Elasticity concepts generally deal with the response(s) of demand or supply to its determinant; in the course of our discussion of demand and supply, their determinants were discussed.
The Elasticity of Demand and Supply.
Elasticity measures the extent of change in the quantity of a commodity demanded by a consumer or supplied by the producer, as a result of small change basically in prices and income; these are the elasticity of the major areas revolves around. Each of these will be looked at in turn.
In this article, both elasticities of demand and supply will be dealt with simultaneously since their interpretation is the same, the only difference between them is the symbol “ed” and “es”, which imply quantity demanded and quantity supplied respectively.
This means the degree of responsiveness of quantity demanded or supplied of a commodity to a small change in the price of that commodity. It examines the effect of a 1% change in the price of a commodity on quantity bought, purchased or supplied of such commodity.
In calculating the price elasticity of demand, the result will always be negative. This simply implies the law of demand that says the higher the price the lower the quantity demanded. So when the price rises, the quantity demanded falls. There exists an inverse relationship between the price and quantity, that is why it is resulting in a negative. When interpreting the result, the negative sign may be ignored or there may need to multiply by a negative sign to make the elasticity coefficient positive.
Elasticity value can vary from zero (0) to infinity (∞), any given coefficient in and within this numerical range denotes a percentage change in quantity demanded as a result of a corresponding percentage change in price. Calculated figures or values can fall into various categories, which can be any of the categories discussed below:
Elastic Demand or Supply:
Demand or supply is said to be elastic if and only If, a small change in price brings an about greater or large change in quantity demanded or supplied i.e. if a small change in price brings about a more than proportionate change in quantity demanded or supplied, numerically the elasticity coefficient is greater than one.
Demand or supply is said to be inelastic if a change in price leads to a relatively small change in quantity demanded or supplied of such goods, i.e., if a small change in price brings about less than proportionate change in quantity, demanded or supplied, numerically the elasticity coefficient will be less than one, noting that it is greater than zero.
Unitary or Unit Elasticity of Demand/Supply
Elasticity of demand is said to be unitary, if a change in price brings about or leads to an equal chance in the quantity demanded or supplied of a good or commodity i.e. when a small change in price brings about an equal proportionate change in quantity demanded or supplied, numerically the elasticity coefficient will be exactly equal to one.
Perfectly / Infinitely Elastic Demand/Supply
Demand and supply are said to be perfectly elastic if a small change in price brings about an infinitely or relatively large response in quantity demanded or supplied.
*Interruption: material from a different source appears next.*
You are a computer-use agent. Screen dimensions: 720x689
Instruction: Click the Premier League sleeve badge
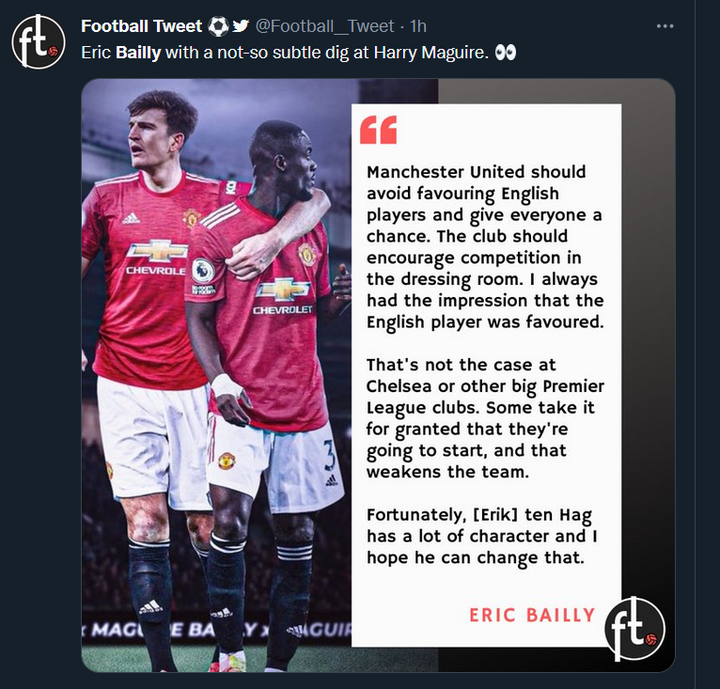(x=203, y=270)
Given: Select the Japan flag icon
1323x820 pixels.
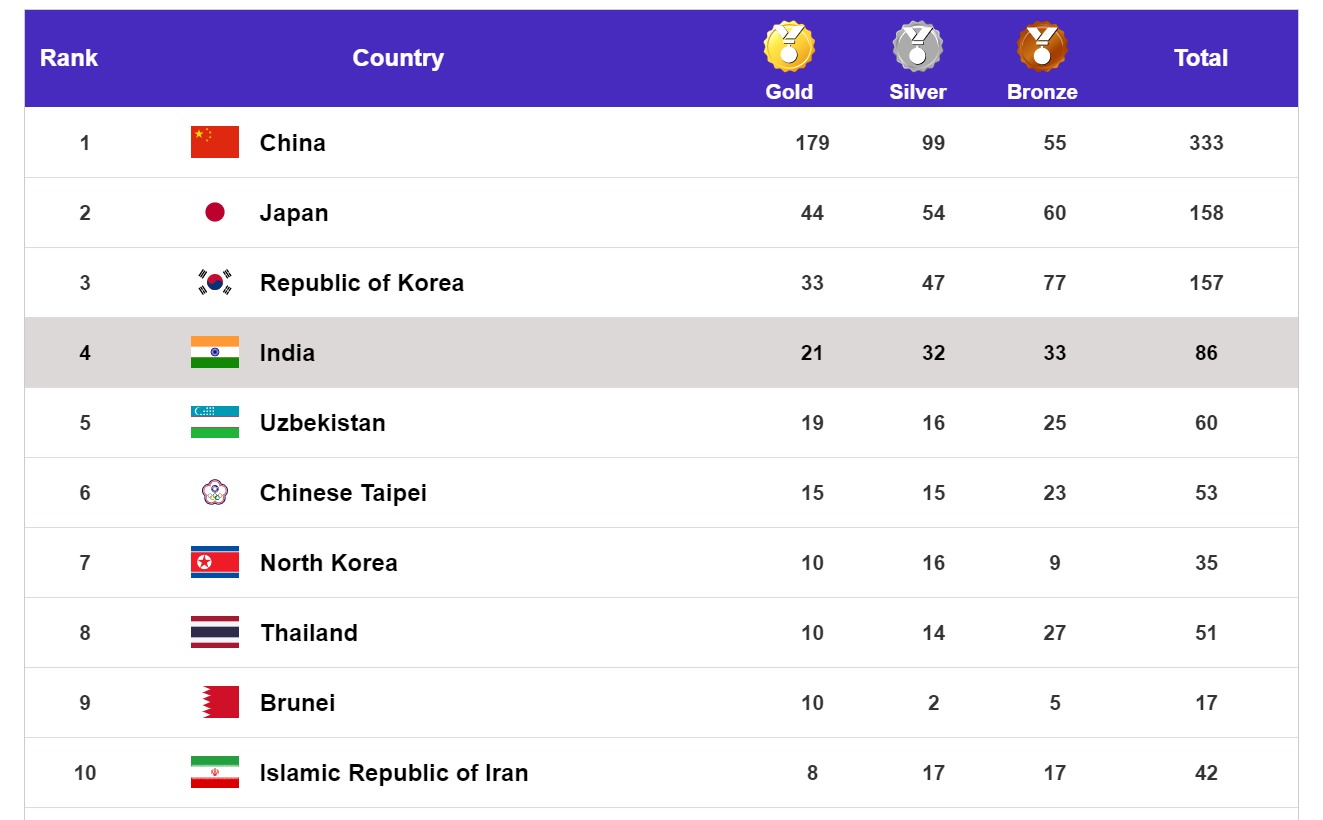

Here is a case in which an upward movement of price will make the consumer stop buying the goods in question, while a slight decrease will make the consumer purchase all the quantity of the goods available. Numerically the elasticity coefficient is said to approach infinity (→ ∞).
Perfectly Inelastic Demand and Supply
Demand or supply is said to be perfectly inelastic if a given change in price results in no change in quantity demand or supply. In this type of elasticity change(s) in the price level has no effect whatsoever on the number of goods to be demanded or supplied. i.e. the quantity level does not change irrespective of changes in the price level. The elasticity coefficient here is zero, and this explains why it is also described as zero elastic demand or supply.
Income Elasticity of Demand
Income elasticity of demand measures the degree of responsiveness of demand to changes in the income level of the consumer. It examines the relationship that exists between income level and quantity demanded. Income elasticity is used in classifying goods into normal, ostentatious or luxury, and inferior goods. Positive income elasticity of demand is related to normal and superior goods, while negative income elasticity is related to inferior goods.
Cross Elasticity of Demand
This measures the degree of responsiveness of demand for a product or goods to changes in the price of another good.
Given a two-commodity world X and Y, cross elasticity of demand is defined as percentage change quantity demanded of x as a result of a given percentage change in the price level of y. The concept of cross elasticity yields a useful criterion for categorizing goods in terms of substitutes and complements.